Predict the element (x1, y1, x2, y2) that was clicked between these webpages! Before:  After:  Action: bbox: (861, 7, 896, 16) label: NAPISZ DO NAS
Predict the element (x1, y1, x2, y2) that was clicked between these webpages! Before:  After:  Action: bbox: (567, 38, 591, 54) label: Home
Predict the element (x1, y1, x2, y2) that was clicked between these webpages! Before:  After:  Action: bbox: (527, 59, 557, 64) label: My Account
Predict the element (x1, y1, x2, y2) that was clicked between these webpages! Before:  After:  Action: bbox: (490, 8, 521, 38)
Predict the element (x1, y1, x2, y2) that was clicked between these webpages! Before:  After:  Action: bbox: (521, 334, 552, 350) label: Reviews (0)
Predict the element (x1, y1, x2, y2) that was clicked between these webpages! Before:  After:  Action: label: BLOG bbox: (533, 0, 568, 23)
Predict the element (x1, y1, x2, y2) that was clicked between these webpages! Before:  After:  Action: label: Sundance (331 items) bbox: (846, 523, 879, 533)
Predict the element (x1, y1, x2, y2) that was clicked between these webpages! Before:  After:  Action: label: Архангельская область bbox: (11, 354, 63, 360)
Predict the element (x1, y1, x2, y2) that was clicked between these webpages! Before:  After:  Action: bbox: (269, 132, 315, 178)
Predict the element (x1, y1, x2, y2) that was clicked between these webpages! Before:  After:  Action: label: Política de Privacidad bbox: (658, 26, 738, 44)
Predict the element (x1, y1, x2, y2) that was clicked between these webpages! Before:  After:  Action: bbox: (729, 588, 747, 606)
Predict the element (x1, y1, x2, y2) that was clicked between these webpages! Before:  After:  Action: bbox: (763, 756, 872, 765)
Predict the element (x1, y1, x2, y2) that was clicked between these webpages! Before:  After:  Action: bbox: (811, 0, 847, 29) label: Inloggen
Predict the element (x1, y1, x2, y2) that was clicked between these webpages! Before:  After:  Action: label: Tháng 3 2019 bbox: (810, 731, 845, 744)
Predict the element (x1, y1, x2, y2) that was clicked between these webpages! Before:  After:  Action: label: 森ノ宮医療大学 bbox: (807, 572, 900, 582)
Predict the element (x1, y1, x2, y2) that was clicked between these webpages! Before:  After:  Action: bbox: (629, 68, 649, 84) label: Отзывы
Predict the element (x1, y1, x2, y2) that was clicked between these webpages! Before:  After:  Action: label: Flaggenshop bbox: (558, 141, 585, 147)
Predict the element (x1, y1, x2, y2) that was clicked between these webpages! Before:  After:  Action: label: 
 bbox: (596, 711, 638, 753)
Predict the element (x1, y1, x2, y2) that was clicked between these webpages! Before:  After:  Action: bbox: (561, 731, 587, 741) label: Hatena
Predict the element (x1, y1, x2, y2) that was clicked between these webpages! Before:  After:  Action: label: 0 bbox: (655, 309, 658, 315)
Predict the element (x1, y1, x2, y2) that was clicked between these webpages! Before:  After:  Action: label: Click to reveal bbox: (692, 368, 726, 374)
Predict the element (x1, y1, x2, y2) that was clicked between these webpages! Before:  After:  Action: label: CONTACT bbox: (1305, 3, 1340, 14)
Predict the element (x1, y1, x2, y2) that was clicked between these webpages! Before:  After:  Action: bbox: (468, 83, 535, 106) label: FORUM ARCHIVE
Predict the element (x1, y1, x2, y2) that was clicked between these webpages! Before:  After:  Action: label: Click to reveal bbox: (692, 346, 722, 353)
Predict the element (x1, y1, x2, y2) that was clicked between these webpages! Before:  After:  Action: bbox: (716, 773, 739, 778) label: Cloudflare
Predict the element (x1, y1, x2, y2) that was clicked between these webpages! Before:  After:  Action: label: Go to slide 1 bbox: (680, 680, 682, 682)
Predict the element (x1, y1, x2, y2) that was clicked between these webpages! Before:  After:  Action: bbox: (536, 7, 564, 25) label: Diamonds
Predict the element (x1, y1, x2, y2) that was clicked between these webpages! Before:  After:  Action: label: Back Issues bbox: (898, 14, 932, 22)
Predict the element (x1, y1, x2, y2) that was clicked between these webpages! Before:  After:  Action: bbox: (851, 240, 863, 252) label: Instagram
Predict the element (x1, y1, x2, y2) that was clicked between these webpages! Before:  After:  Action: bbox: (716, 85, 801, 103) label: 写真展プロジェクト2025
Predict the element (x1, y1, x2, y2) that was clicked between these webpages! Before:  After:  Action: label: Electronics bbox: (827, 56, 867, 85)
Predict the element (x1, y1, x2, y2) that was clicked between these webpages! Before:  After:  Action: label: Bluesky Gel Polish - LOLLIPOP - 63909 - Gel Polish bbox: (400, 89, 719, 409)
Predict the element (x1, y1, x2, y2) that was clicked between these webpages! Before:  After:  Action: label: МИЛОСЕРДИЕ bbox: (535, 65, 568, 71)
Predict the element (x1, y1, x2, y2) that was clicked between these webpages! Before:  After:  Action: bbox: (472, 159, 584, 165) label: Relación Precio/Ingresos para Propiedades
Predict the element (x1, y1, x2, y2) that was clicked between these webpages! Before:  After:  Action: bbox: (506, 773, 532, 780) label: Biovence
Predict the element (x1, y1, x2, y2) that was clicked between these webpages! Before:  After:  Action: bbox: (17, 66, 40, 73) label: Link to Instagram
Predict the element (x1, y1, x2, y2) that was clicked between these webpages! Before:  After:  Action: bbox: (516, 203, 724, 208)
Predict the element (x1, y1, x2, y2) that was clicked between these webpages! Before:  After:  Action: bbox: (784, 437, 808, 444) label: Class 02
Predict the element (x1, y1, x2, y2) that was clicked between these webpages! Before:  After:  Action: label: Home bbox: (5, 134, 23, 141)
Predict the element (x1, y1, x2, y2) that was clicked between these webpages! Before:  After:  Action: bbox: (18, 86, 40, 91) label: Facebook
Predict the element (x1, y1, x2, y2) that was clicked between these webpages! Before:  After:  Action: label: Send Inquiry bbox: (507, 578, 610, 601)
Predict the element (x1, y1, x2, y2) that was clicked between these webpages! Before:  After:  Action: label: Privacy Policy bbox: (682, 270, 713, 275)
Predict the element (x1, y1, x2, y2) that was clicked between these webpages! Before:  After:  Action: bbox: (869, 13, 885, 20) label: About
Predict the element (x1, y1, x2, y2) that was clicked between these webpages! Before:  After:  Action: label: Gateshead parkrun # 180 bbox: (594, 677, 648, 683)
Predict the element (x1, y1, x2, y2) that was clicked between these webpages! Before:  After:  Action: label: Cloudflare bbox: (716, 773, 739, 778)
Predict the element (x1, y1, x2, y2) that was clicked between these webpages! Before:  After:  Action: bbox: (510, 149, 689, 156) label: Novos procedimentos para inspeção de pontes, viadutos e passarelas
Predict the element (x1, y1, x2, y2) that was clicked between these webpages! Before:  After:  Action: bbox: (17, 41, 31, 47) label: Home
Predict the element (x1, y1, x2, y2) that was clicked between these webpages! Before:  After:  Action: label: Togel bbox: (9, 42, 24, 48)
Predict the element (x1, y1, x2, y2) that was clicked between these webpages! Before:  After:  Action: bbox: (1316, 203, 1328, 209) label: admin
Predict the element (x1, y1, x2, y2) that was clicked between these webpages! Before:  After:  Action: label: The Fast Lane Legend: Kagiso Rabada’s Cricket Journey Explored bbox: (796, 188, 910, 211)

---

(Task brief) Could you copy out every one of the items above word for word, changing nothing?

(Response)
Predict the element (x1, y1, x2, y2) that was clicked between these webpages! Before:  After:  Action: bbox: (861, 7, 896, 16) label: NAPISZ DO NAS
Predict the element (x1, y1, x2, y2) that was clicked between these webpages! Before:  After:  Action: bbox: (567, 38, 591, 54) label: Home
Predict the element (x1, y1, x2, y2) that was clicked between these webpages! Before:  After:  Action: bbox: (527, 59, 557, 64) label: My Account
Predict the element (x1, y1, x2, y2) that was clicked between these webpages! Before:  After:  Action: bbox: (490, 8, 521, 38)
Predict the element (x1, y1, x2, y2) that was clicked between these webpages! Before:  After:  Action: bbox: (521, 334, 552, 350) label: Reviews (0)
Predict the element (x1, y1, x2, y2) that was clicked between these webpages! Before:  After:  Action: label: BLOG bbox: (533, 0, 568, 23)
Predict the element (x1, y1, x2, y2) that was clicked between these webpages! Before:  After:  Action: label: Sundance (331 items) bbox: (846, 523, 879, 533)
Predict the element (x1, y1, x2, y2) that was clicked between these webpages! Before:  After:  Action: label: Архангельская область bbox: (11, 354, 63, 360)
Predict the element (x1, y1, x2, y2) that was clicked between these webpages! Before:  After:  Action: bbox: (269, 132, 315, 178)
Predict the element (x1, y1, x2, y2) that was clicked between these webpages! Before:  After:  Action: label: Política de Privacidad bbox: (658, 26, 738, 44)
Predict the element (x1, y1, x2, y2) that was clicked between these webpages! Before:  After:  Action: bbox: (729, 588, 747, 606)
Predict the element (x1, y1, x2, y2) that was clicked between these webpages! Before:  After:  Action: bbox: (763, 756, 872, 765)
Predict the element (x1, y1, x2, y2) that was clicked between these webpages! Before:  After:  Action: bbox: (811, 0, 847, 29) label: Inloggen
Predict the element (x1, y1, x2, y2) that was clicked between these webpages! Before:  After:  Action: label: Tháng 3 2019 bbox: (810, 731, 845, 744)
Predict the element (x1, y1, x2, y2) that was clicked between these webpages! Before:  After:  Action: label: 森ノ宮医療大学 bbox: (807, 572, 900, 582)
Predict the element (x1, y1, x2, y2) that was clicked between these webpages! Before:  After:  Action: bbox: (629, 68, 649, 84) label: Отзывы
Predict the element (x1, y1, x2, y2) that was clicked between these webpages! Before:  After:  Action: label: Flaggenshop bbox: (558, 141, 585, 147)
Predict the element (x1, y1, x2, y2) that was clicked between these webpages! Before:  After:  Action: label: 
 bbox: (596, 711, 638, 753)
Predict the element (x1, y1, x2, y2) that was clicked between these webpages! Before:  After:  Action: bbox: (561, 731, 587, 741) label: Hatena
Predict the element (x1, y1, x2, y2) that was clicked between these webpages! Before:  After:  Action: label: 0 bbox: (655, 309, 658, 315)
Predict the element (x1, y1, x2, y2) that was clicked between these webpages! Before:  After:  Action: label: Click to reveal bbox: (692, 368, 726, 374)
Predict the element (x1, y1, x2, y2) that was clicked between these webpages! Before:  After:  Action: label: CONTACT bbox: (1305, 3, 1340, 14)
Predict the element (x1, y1, x2, y2) that was clicked between these webpages! Before:  After:  Action: bbox: (468, 83, 535, 106) label: FORUM ARCHIVE
Predict the element (x1, y1, x2, y2) that was clicked between these webpages! Before:  After:  Action: label: Click to reveal bbox: (692, 346, 722, 353)
Predict the element (x1, y1, x2, y2) that was clicked between these webpages! Before:  After:  Action: bbox: (716, 773, 739, 778) label: Cloudflare
Predict the element (x1, y1, x2, y2) that was clicked between these webpages! Before:  After:  Action: label: Go to slide 1 bbox: (680, 680, 682, 682)
Predict the element (x1, y1, x2, y2) that was clicked between these webpages! Before:  After:  Action: bbox: (536, 7, 564, 25) label: Diamonds
Predict the element (x1, y1, x2, y2) that was clicked between these webpages! Before:  After:  Action: label: Back Issues bbox: (898, 14, 932, 22)
Predict the element (x1, y1, x2, y2) that was clicked between these webpages! Before:  After:  Action: bbox: (851, 240, 863, 252) label: Instagram
Predict the element (x1, y1, x2, y2) that was clicked between these webpages! Before:  After:  Action: bbox: (716, 85, 801, 103) label: 写真展プロジェクト2025
Predict the element (x1, y1, x2, y2) that was clicked between these webpages! Before:  After:  Action: label: Electronics bbox: (827, 56, 867, 85)
Predict the element (x1, y1, x2, y2) that was clicked between these webpages! Before:  After:  Action: label: Bluesky Gel Polish - LOLLIPOP - 63909 - Gel Polish bbox: (400, 89, 719, 409)
Predict the element (x1, y1, x2, y2) that was clicked between these webpages! Before:  After:  Action: label: МИЛОСЕРДИЕ bbox: (535, 65, 568, 71)
Predict the element (x1, y1, x2, y2) that was clicked between these webpages! Before:  After:  Action: bbox: (472, 159, 584, 165) label: Relación Precio/Ingresos para Propiedades
Predict the element (x1, y1, x2, y2) that was clicked between these webpages! Before:  After:  Action: bbox: (506, 773, 532, 780) label: Biovence
Predict the element (x1, y1, x2, y2) that was clicked between these webpages! Before:  After:  Action: bbox: (17, 66, 40, 73) label: Link to Instagram
Predict the element (x1, y1, x2, y2) that was clicked between these webpages! Before:  After:  Action: bbox: (516, 203, 724, 208)
Predict the element (x1, y1, x2, y2) that was clicked between these webpages! Before:  After:  Action: bbox: (784, 437, 808, 444) label: Class 02
Predict the element (x1, y1, x2, y2) that was clicked between these webpages! Before:  After:  Action: label: Home bbox: (5, 134, 23, 141)
Predict the element (x1, y1, x2, y2) that was clicked between these webpages! Before:  After:  Action: bbox: (18, 86, 40, 91) label: Facebook
Predict the element (x1, y1, x2, y2) that was clicked between these webpages! Before:  After:  Action: label: Send Inquiry bbox: (507, 578, 610, 601)
Predict the element (x1, y1, x2, y2) that was clicked between these webpages! Before:  After:  Action: label: Privacy Policy bbox: (682, 270, 713, 275)
Predict the element (x1, y1, x2, y2) that was clicked between these webpages! Before:  After:  Action: bbox: (869, 13, 885, 20) label: About
Predict the element (x1, y1, x2, y2) that was clicked between these webpages! Before:  After:  Action: label: Gateshead parkrun # 180 bbox: (594, 677, 648, 683)
Predict the element (x1, y1, x2, y2) that was clicked between these webpages! Before:  After:  Action: label: Cloudflare bbox: (716, 773, 739, 778)
Predict the element (x1, y1, x2, y2) that was clicked between these webpages! Before:  After:  Action: bbox: (510, 149, 689, 156) label: Novos procedimentos para inspeção de pontes, viadutos e passarelas
Predict the element (x1, y1, x2, y2) that was clicked between these webpages! Before:  After:  Action: bbox: (17, 41, 31, 47) label: Home
Predict the element (x1, y1, x2, y2) that was clicked between these webpages! Before:  After:  Action: label: Togel bbox: (9, 42, 24, 48)
Predict the element (x1, y1, x2, y2) that was clicked between these webpages! Before:  After:  Action: bbox: (1316, 203, 1328, 209) label: admin
Predict the element (x1, y1, x2, y2) that was clicked between these webpages! Before:  After:  Action: label: The Fast Lane Legend: Kagiso Rabada’s Cricket Journey Explored bbox: (796, 188, 910, 211)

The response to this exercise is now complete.